Note: Perhaps the most transformative element in jewellery manufacture at the turn of the 20th Century was the shift from gold-backed silver settings for stones to platinum ones. Whilst the metal had been used since ancient Egypt, it wasn't until new deposits were found in the 18th Century (this was in the Urals, having previously been predominantly in Colombia and only mined there seriously from the 16th Century. Deposits in South Africa and Alaska followed in the 20th Century), and developments in its extraction towards the end of the same century, along with ensuing advances in melting and alloying by French, German and Russian scientists and researchers, that platinum became a metal that was recognisable as a unique precious metal with viable benefits outside of an industrial context.

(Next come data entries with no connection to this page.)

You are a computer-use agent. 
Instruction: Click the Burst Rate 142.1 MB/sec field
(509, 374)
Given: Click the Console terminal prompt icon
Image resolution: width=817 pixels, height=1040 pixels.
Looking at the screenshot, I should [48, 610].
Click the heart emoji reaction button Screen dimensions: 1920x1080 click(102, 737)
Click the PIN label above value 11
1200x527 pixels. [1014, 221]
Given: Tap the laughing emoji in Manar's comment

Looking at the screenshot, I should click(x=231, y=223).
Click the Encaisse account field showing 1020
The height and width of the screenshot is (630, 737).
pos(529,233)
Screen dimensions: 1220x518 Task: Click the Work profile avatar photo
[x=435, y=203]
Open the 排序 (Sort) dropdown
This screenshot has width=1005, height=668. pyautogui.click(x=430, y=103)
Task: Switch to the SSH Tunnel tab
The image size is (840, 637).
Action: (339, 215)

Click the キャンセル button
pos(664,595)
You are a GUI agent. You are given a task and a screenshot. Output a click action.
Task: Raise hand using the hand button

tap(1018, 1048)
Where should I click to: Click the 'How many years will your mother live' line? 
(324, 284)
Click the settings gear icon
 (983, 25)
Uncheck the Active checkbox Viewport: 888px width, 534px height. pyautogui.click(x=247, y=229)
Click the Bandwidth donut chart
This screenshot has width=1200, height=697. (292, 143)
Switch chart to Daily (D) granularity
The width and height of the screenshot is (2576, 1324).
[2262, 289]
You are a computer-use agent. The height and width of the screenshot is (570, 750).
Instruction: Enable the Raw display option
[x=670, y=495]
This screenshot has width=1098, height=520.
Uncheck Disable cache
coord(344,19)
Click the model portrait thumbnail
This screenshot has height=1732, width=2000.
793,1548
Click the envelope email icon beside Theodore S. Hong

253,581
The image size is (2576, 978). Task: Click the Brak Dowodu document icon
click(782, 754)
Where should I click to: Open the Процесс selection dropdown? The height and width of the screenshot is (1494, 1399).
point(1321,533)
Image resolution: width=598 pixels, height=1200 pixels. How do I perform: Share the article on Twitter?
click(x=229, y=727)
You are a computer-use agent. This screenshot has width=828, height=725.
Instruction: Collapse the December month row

Along with the increased availability and desirability of platinum, the evolution in the tools at the beginning of the 20th Century - specifically small saws - used to work the metal also changed the way it was used within the jewellery world. Whilst Eugène Fontenay made waves at the 1850 International Fair by exhibiting a floral brooch with platinum settings and it appears in Cartier's ledgers as early as 1859 (for shirt buttons), it was with these piercing saws that came the intricate openwork plaques that so dominated the first half of the 20th Century brooch. To compliment the "white" surfaces of metal (that didn't oxidise like silver) and their luminosity came the fashion for "millegraining". This was a decoration composed of regular indentations and pinching of the metal surfaces to create minute markings that played with the light to compliment the effect of the facets in the stones they surrounded and seemed to make the metal itself disappear. The Henri Picq workshop excelled at this technique and was responsible for Cartier's reputation of having the finest platinum in Paris. Picq's workshop not only pierced plaques with intricate designs in 'openwork' but also refined the settings around stones, including the aid of 'claws' to hold a stone in place rather than folding over and cutting down the metal, to minimise the visible metal and maximise the brilliance of stones that was so in tune with the advance of electricity and its influence on the way light played and exposed metal surfaces. These elements combined with swing-settings and increased articulation (note the flexible lines to either side of this motif) created a delicate fluidity in the movement of designs that particularly complemented the opulent 18th Century-inspired motifs of garlands, tassels and bows that Cartier still favoured in contrast to the evolving Art Nouveau style around them.
This pendant was designed to be detachable, which was another innovation (or more resurgence and evolution of the fashion for-) the transformative nature of jewels. This could have been suspended from a woven pearl necklace, trace-link platinum and spectacle-set diamond chain, or even perhaps suspended from a stomacher.